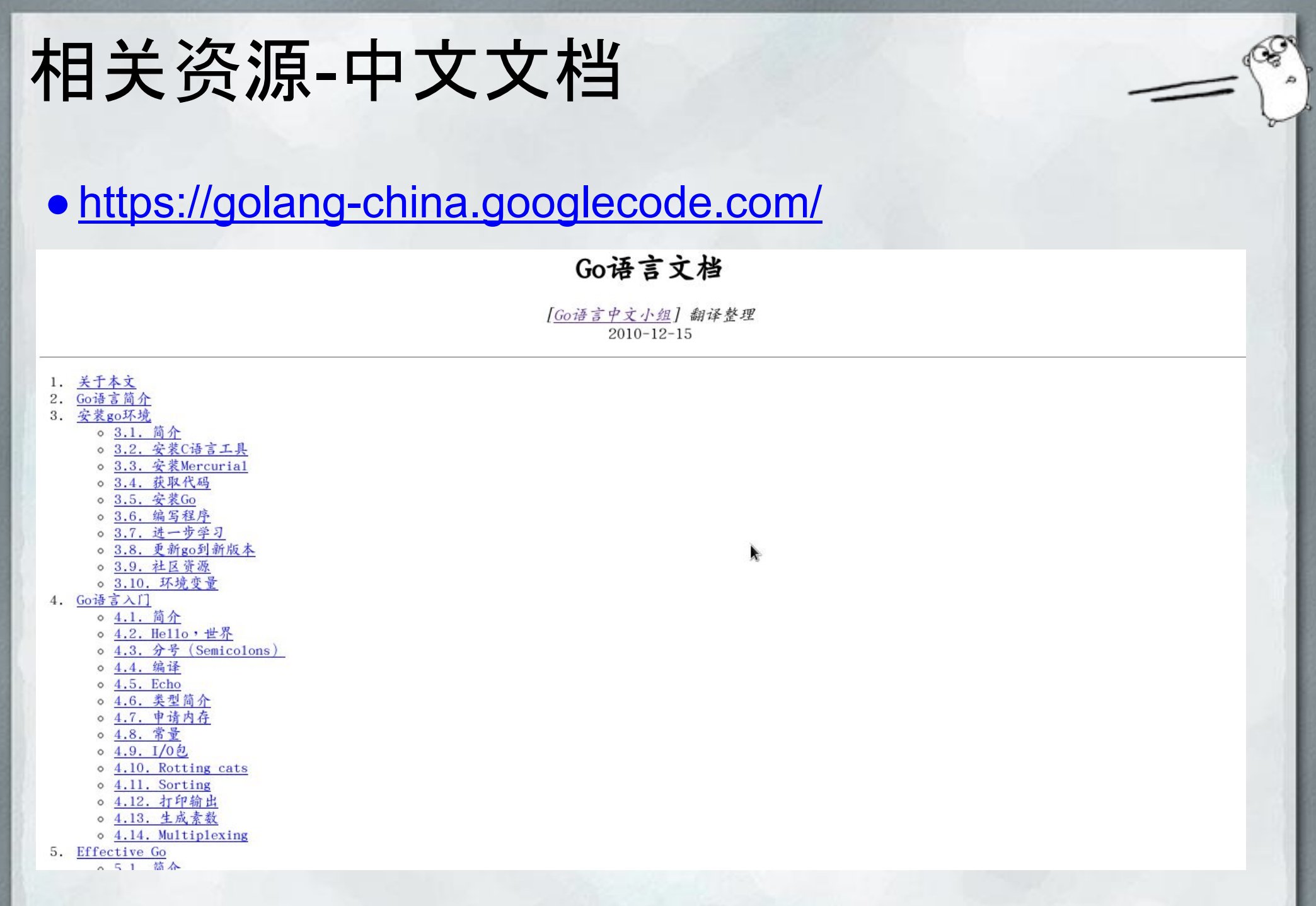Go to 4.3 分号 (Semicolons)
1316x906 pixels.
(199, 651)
...
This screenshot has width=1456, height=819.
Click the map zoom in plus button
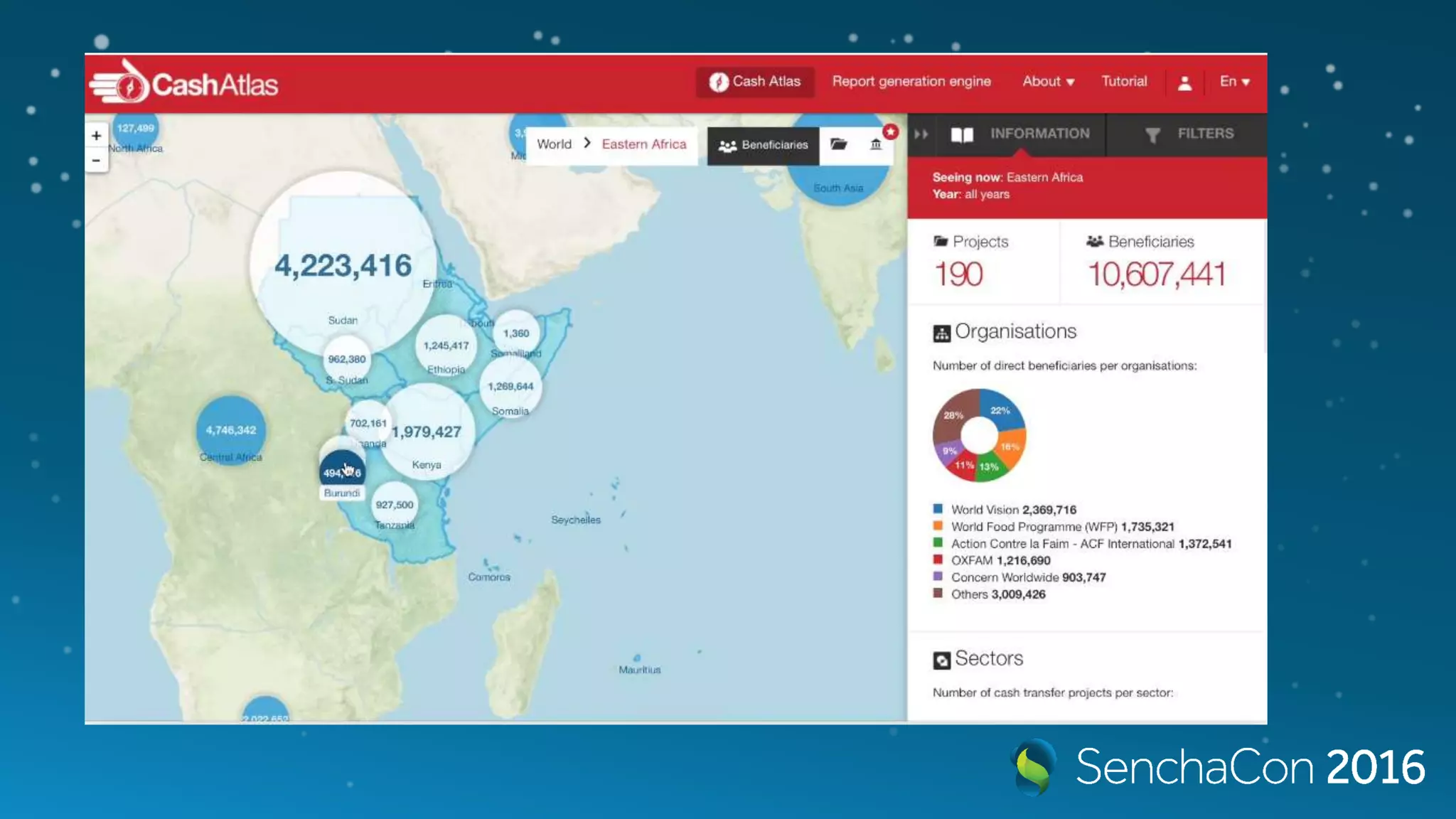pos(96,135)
* * *
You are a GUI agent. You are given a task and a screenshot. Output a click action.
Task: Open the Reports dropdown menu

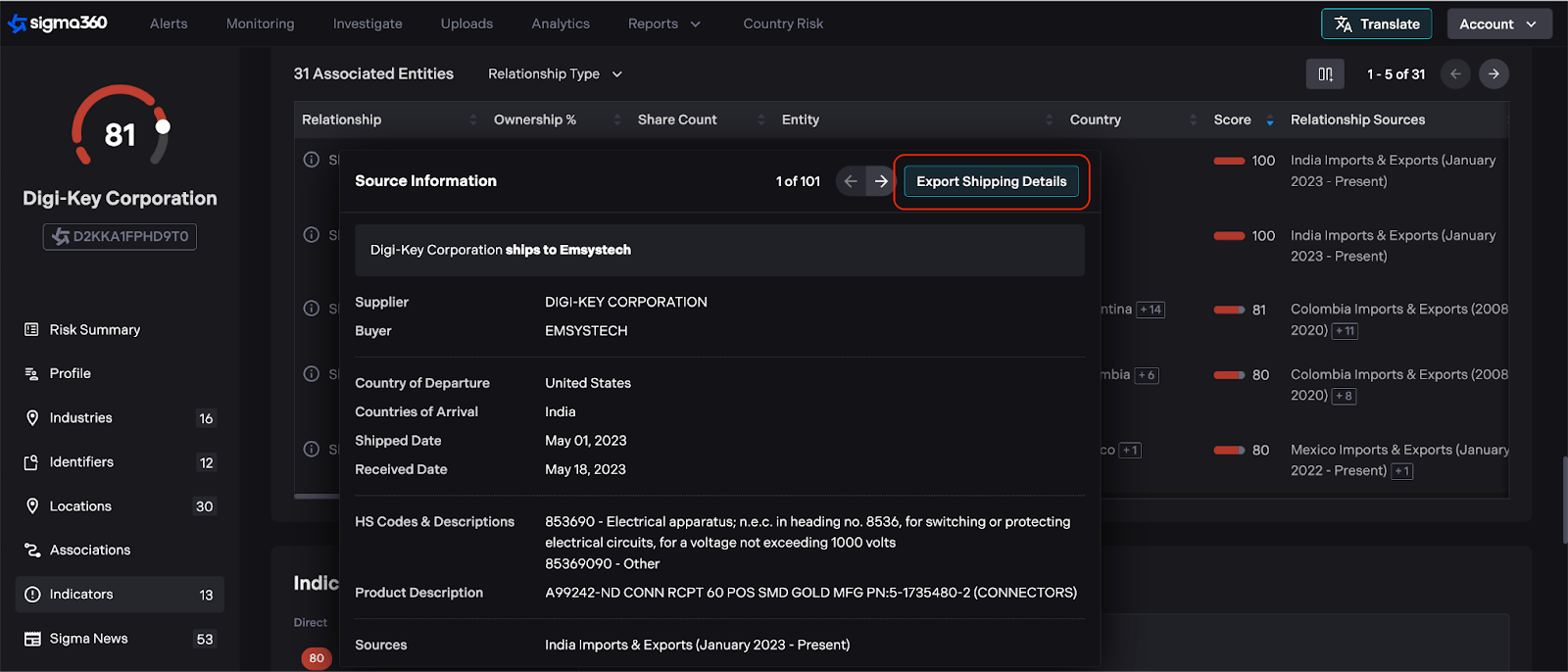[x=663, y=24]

**EXERCISE**
Rescale the lines from the one holding "This screenshot has width=1456, height=819." through the one holding "pos(96,135)", inclusive, and give only those lines, requests included. Multiply every coordinate in the answers by 1.95 and round it to a whole number, rounding halves up. Leave the pictures out.

**SOLUTION FOR THIS EXERCISE**
This screenshot has width=1456, height=819.
Click the map zoom in plus button
pos(187,263)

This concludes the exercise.